Add 138 to every coordinate in the answers as you write out again the rows starting with the line with "The width and" and going on through the line with "click(x=870, y=155)", requests included.

Input records:
___

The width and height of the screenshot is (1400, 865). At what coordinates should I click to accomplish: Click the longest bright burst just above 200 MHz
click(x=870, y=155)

___

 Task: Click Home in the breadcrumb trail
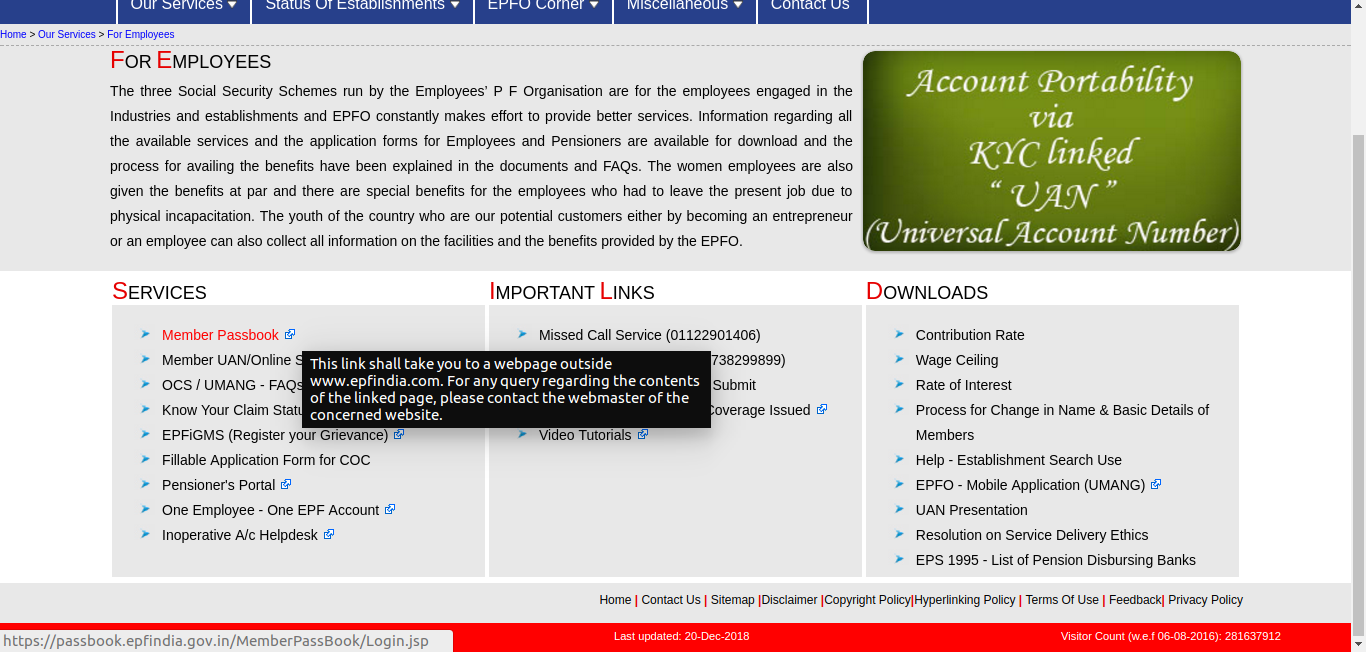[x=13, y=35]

___

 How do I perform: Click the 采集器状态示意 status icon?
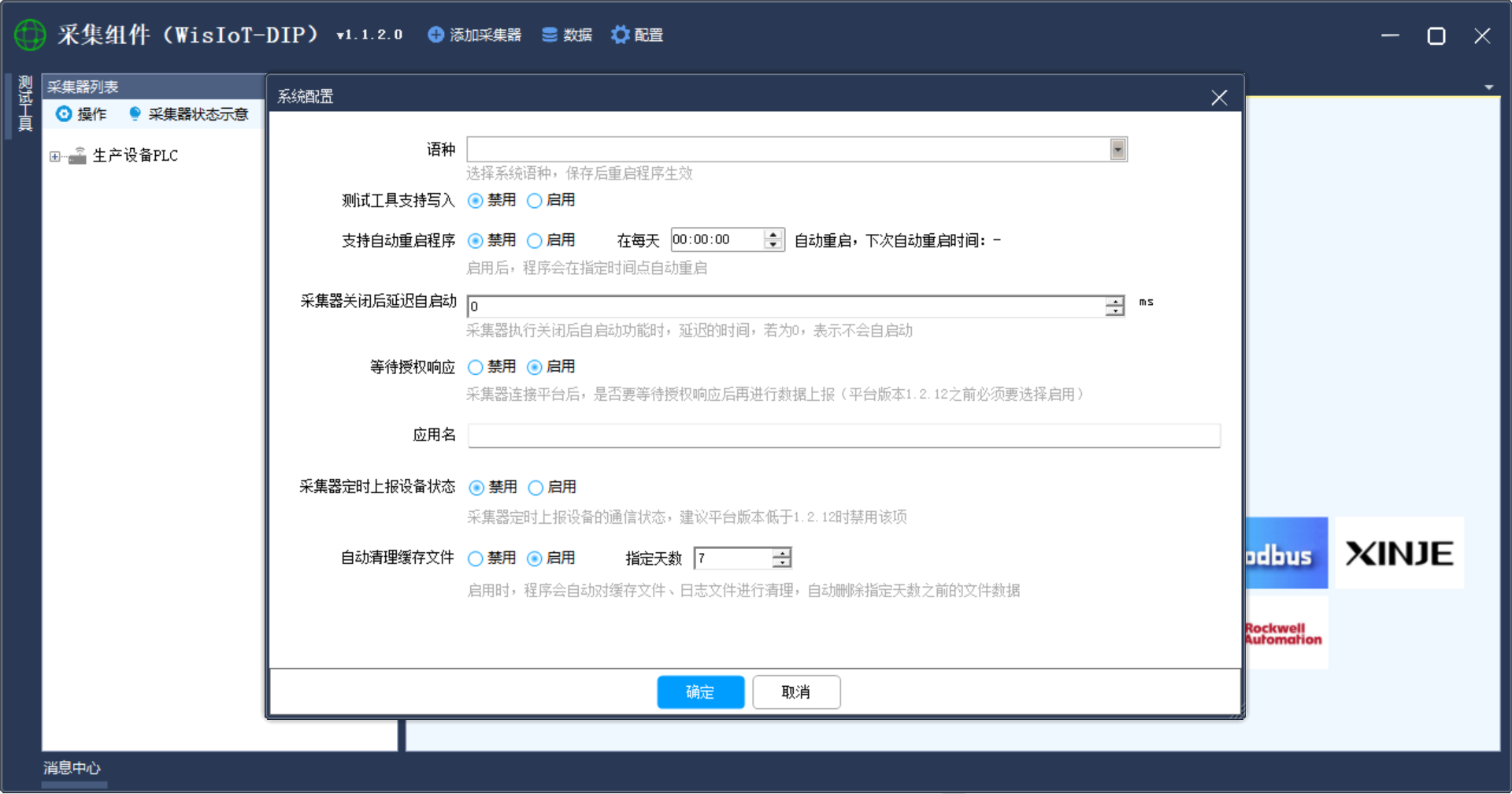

___

Response to this exercise:
The width and height of the screenshot is (1400, 865). At what coordinates should I click to accomplish: Click the longest bright burst just above 200 MHz
click(x=1008, y=293)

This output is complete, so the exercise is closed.